== Your assignment ==
Your answer must consist of the lines running from the one that holds "Март 2012 (25, 2252)" to the end of the data, copied exactly.

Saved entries

+++

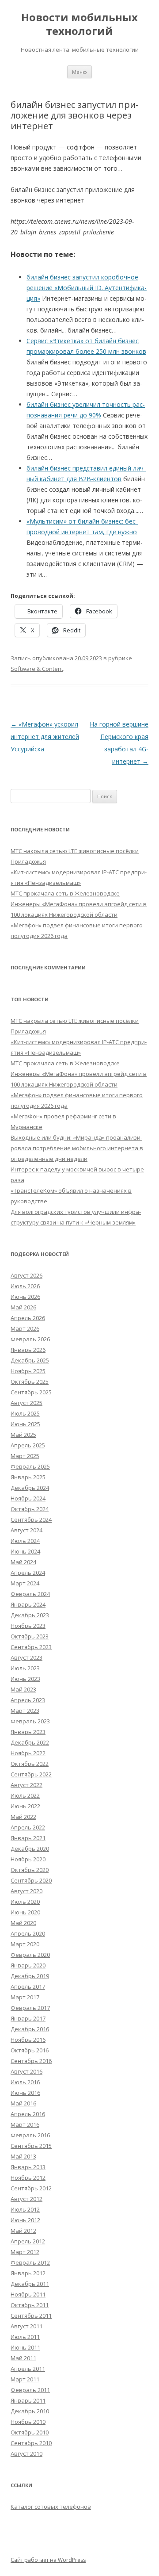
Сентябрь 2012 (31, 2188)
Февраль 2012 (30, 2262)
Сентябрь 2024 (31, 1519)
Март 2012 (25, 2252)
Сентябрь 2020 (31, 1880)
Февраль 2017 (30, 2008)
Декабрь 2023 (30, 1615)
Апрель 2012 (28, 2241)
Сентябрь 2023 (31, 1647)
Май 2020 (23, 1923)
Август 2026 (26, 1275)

+++

== Task solution ==
Март 2012 (25, 2252)
Сентябрь 2020 (31, 1880)
Февраль 2017 (30, 2008)
Декабрь 2023 (30, 1615)
Апрель 2012 (28, 2241)
Сентябрь 2023 (31, 1647)
Май 2020 (23, 1923)
Август 2026 (26, 1275)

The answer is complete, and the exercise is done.